Liputan6.com, Helsinki - Pemerintah Amerika Serikat (AS), baru-baru ini, mengungkapkan rencana untuk memperkuat kehadirannya di Kutub Utara, dalam upaya menahan "perilaku agresif" Rusia dan China di wilayah yang kaya sumber daya itu.
"Wilayah ini telah menjadi arena kekuatan dan persaingan global" karena cadangan minyak, gas, mineral, dan stok ikan yang sangat besar," kata Menteri Luar Negeri AS Mike Pompeo, dalam pidatonya di Finlandia utara, Senin 6 Mei.
"Hanya karena Kutub Utara adalah wilayah tidak bertuan, bukan berarti hal itu dijadikan alasan untuk melakukan pelanggaran hukum," lanjutnya, sebagaimana dikutip dari The Guardian pada Selasa (7/5/2019).
Baca Juga
Advertisement
Berbicara pada malam pertemuan delapan anggota Dewan Arktik, Pompeo juga memperingatkan terhadap berbagai skenario di mana banyak negara berisiko terjerat oleh hutang dan korupsi, investasi berkualitas rendah, militerisasi dan eksploitasi sumber daya alam yang tidak terkendali, yang semuanya dia katakan adalah efek potensial dari kemungkinan meningkatnya pengaruh China.

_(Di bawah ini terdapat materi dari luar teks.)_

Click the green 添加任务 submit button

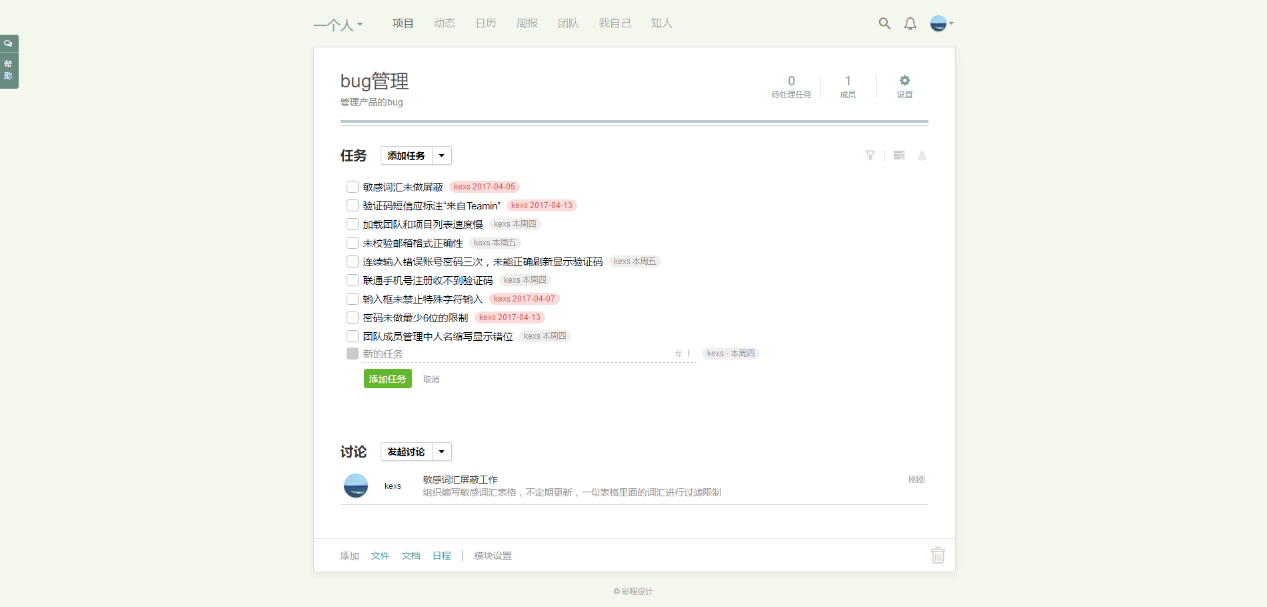click(x=387, y=379)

"Apakah kita ingin Samudra Arktik berubah menjadi Laut China Selatan yang baru, yang penuh dengan militerisasi dan klaim teritorial yang bersaing?" tanya Pompeo mengkritik.
Sementara AS dan Rusia adalah anggota Dewan Arktik, China hanya memegang status pengamat di badan kerja sama tersebut.
Memperhatikan bahwa ujung paling utara Chinaadalah sejauh 900 mil (setara 1.450 kilometer) dari Kutub Utara, Pompeo mengutuk upaya Beijing untuk menempatkan diri sebagai bagian dari negara Arktik.
"Hanya ada Negara-negara Arktik dan Non-Arktik. Tidak ada kategori ketiga, dan mengklaim sebaliknya tidak memberikan hak apa pun kepada China," lanjutnya menegaskan.
China Berinvestasi Besar-Besaran di Arktik
China telah berinvestasi secara besar-besaran di wilayah Arktik, di mana tercatat hampir US$ 90 miliar antara 2012 dan 2017, menurut Pompeo.
Investasi China itu disebut bertujuan merengkuh manfaat penuh dari keuntungan Rute Laut Utara.
Saat ini, jalur pengiriman yang secara drastis memotong waktu berlayar antara Pasifik dan Atlantik, dengan melewati utara Rusia, kian potensial digunakan akibat es kutub yang mencair.
China dan Rusia ingin menjadikan Rute Laut Utara sebagai bagian dari proyek Jalur Sutera Baru, yakni program investasi luas Tiongkok yang oleh beberapa negara, terutama AS, dipandang sebagai upaya untuk menempatkan kendali.
Gao Feng, perwakilan khusus China untuk urusan Arktik, bereaksi terhadap pidato Pompeo, dengan mengatakan; "Dia berkata ... Ini adalah kompetisi kekuatan. Oke, persaingan? Ayo lihat ... siapa yang bisa mendapatkan lebih banyak teman."
Advertisement
AS Tuduh Rusia Ingin Menguasai Arktik
Sementara itu, dalam pidatonya, Pompeo juga mengecam "tindakan provokatif" Rusia, dan menuduh Moskow ingin menguasai wilayah Kutub Utara secara militer.
"Rusia sudah meninggalkan jejak salju dalam bentuk sepatu bot tentara," katanya.
Di bawah Presiden Vladimir Putin, Moskow telah meningkatkan kehadiran militernya di wilayah tersebut, membuka kembali beberapa pangkalan yang ditinggalkan setelah jatuhnya Uni Soviet.
Keganasan pernyataan Pompeo patut dicatat mengingat fakta bahwa ia membuat pernyataan itu hanya beberapa menit sebelum pertemuan bilateral dengan mitranya dari Rusia, Sergei Lavrov, di tengah meningkatnya ketegangan AS-Rusia atas Venezuela, dan beberapa hal sensitif lainnya.
Kedua menlu diketahui saling melempar senyum dan berjabatan tangan di depan media yang berkumpul, tetapi menolak untuk menjawab pertanyaan tentang sifat pembicaraan mereka.
Pompeo justru mengatakan kepada wartawan bahwa ia telah berbicara dengan Lavrov tentang campur tangan Kremlin dalam pemilihan AS, mengatakan kepada menteri luar negeri Rusia bahwa "Itu tidak pantas".